---------- PROVIDED INFORMATION

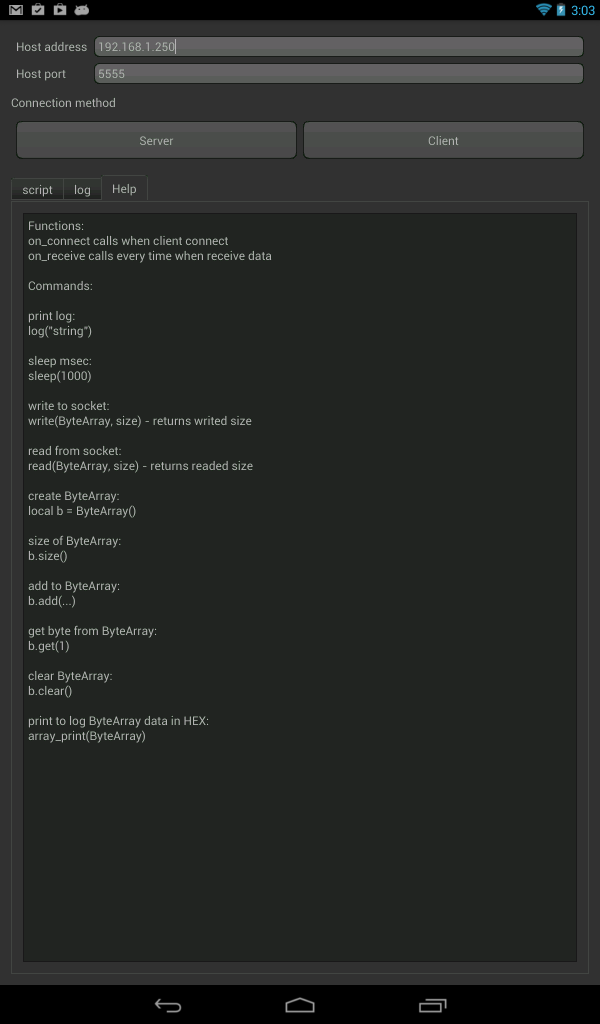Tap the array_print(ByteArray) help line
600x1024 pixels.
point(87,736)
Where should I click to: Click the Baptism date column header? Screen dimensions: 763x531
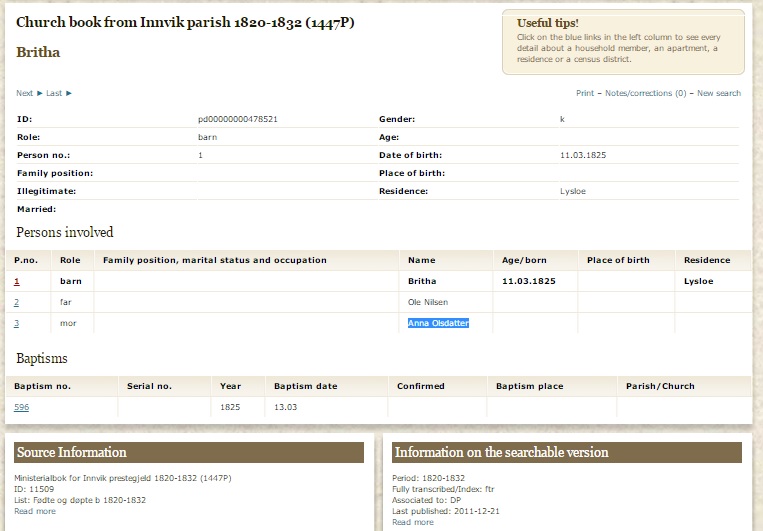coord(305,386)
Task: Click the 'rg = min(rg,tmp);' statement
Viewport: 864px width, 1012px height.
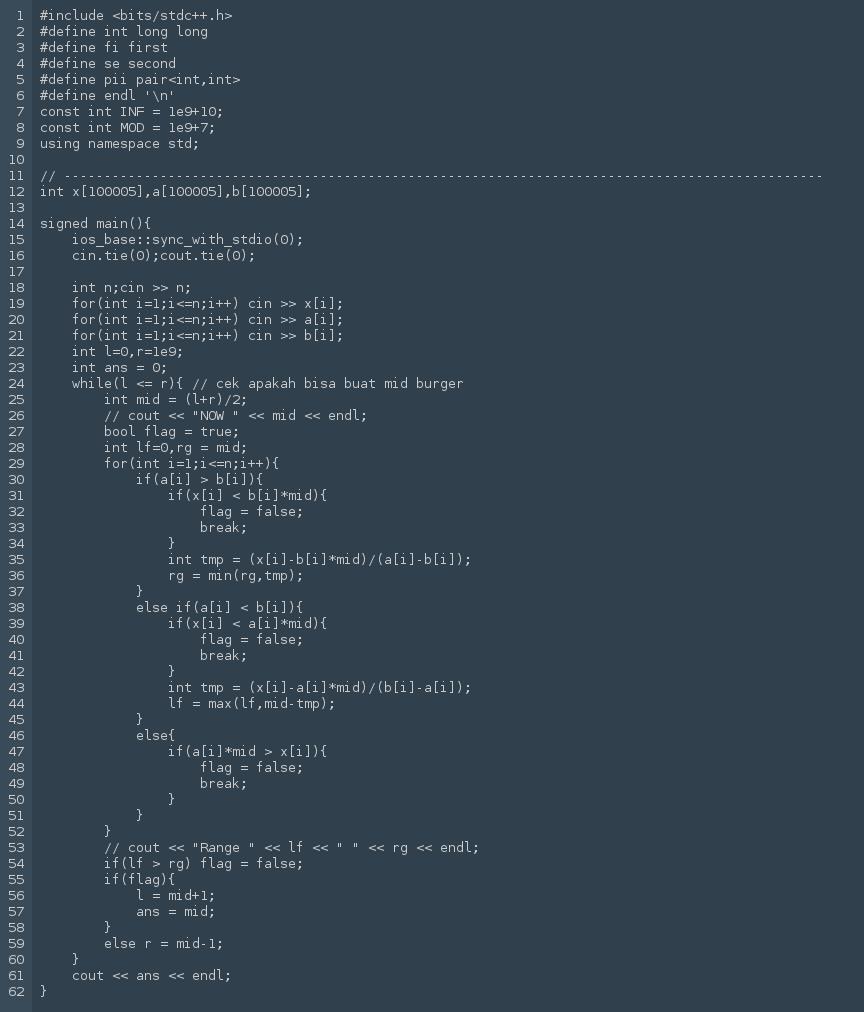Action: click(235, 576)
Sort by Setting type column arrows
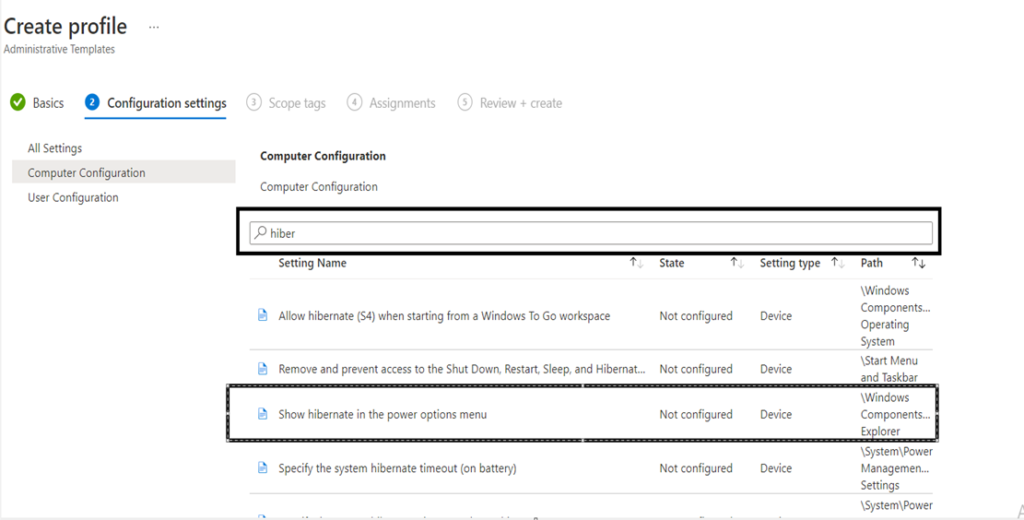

--------------------

[EXERCISE AIM]:
Please reproduce verbatim the lines from the line with "Task: Click the 'rg = min(rg,tmp);' statement" through the final line of the listing, inclusive of both ends. Omit all pictures.

[TASK SOLUTION]:
Task: Click the 'rg = min(rg,tmp);' statement
Viewport: 864px width, 1012px height.
Action: click(235, 576)
Sort by Setting type column arrows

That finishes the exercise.